• [Task requirements]:
Whenever a line of the records below contains the word "Select", copy that line.

• [Data shown]:
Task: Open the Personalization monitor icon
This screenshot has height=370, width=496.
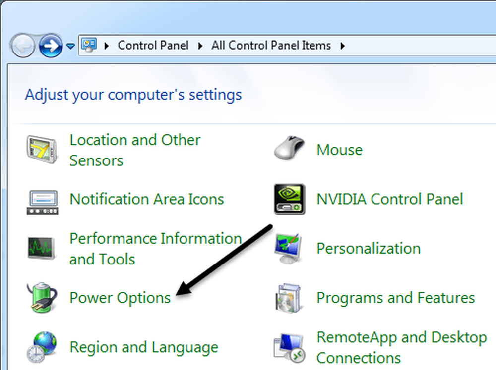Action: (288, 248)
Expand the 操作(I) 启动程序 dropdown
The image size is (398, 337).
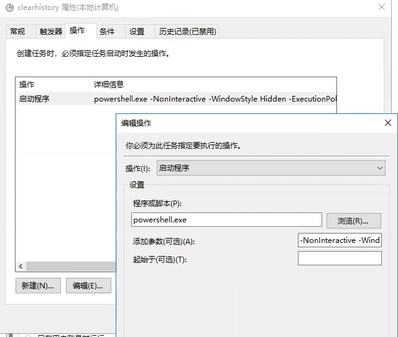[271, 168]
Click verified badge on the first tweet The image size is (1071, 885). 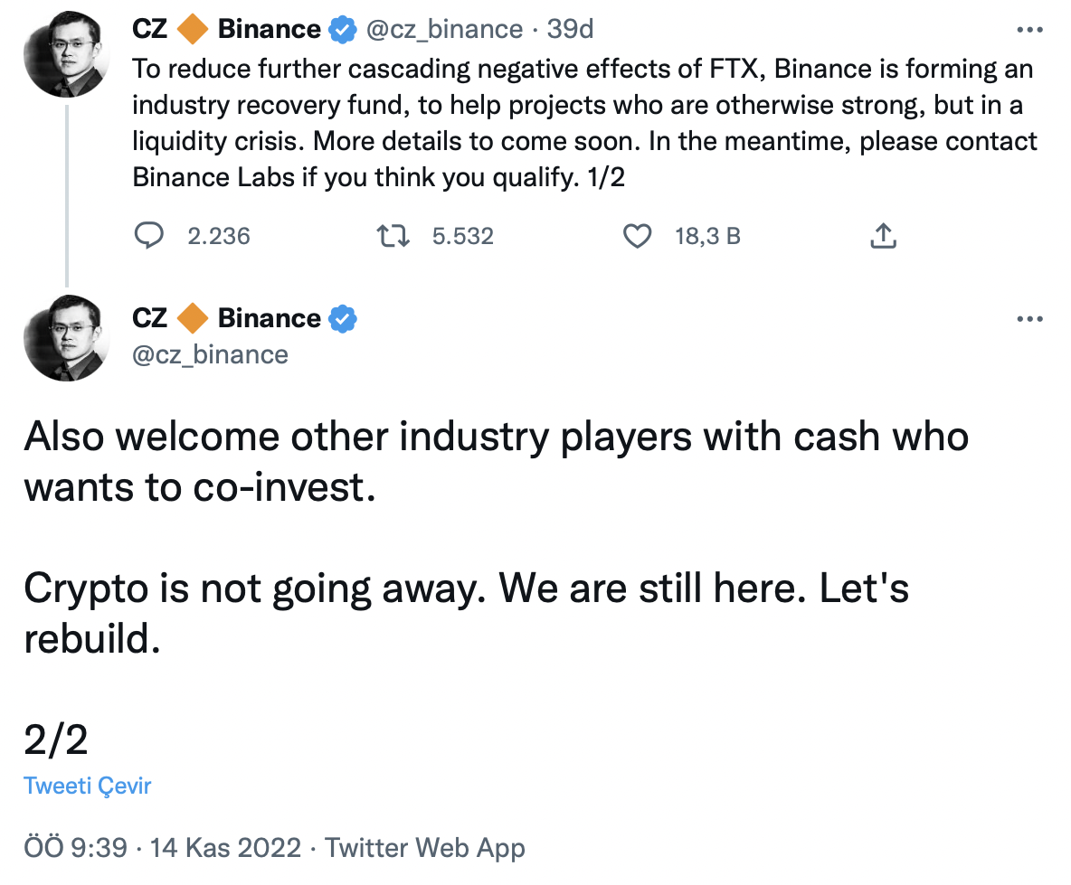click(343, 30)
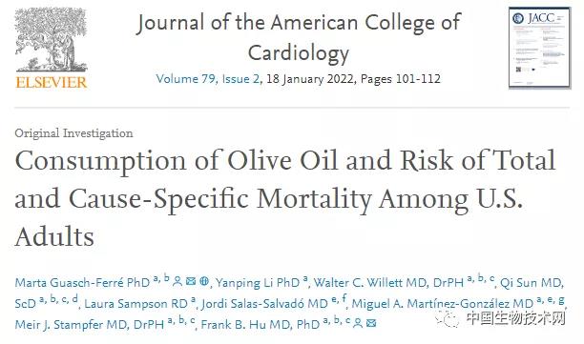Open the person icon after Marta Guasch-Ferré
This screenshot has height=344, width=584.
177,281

--

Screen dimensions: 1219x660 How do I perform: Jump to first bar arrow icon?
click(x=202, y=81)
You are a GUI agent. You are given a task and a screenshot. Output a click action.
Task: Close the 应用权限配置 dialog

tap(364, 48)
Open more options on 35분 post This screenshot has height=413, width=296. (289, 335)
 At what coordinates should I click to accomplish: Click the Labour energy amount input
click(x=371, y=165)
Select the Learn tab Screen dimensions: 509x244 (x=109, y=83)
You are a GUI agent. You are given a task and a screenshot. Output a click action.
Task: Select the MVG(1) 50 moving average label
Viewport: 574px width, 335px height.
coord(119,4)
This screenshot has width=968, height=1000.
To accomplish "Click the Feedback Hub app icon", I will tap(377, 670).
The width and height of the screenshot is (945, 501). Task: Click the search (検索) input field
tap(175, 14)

• [Response]:
Select the Learn tab Screen dimensions: 509x244 (x=109, y=83)
Task: Select the MVG(1) 50 moving average label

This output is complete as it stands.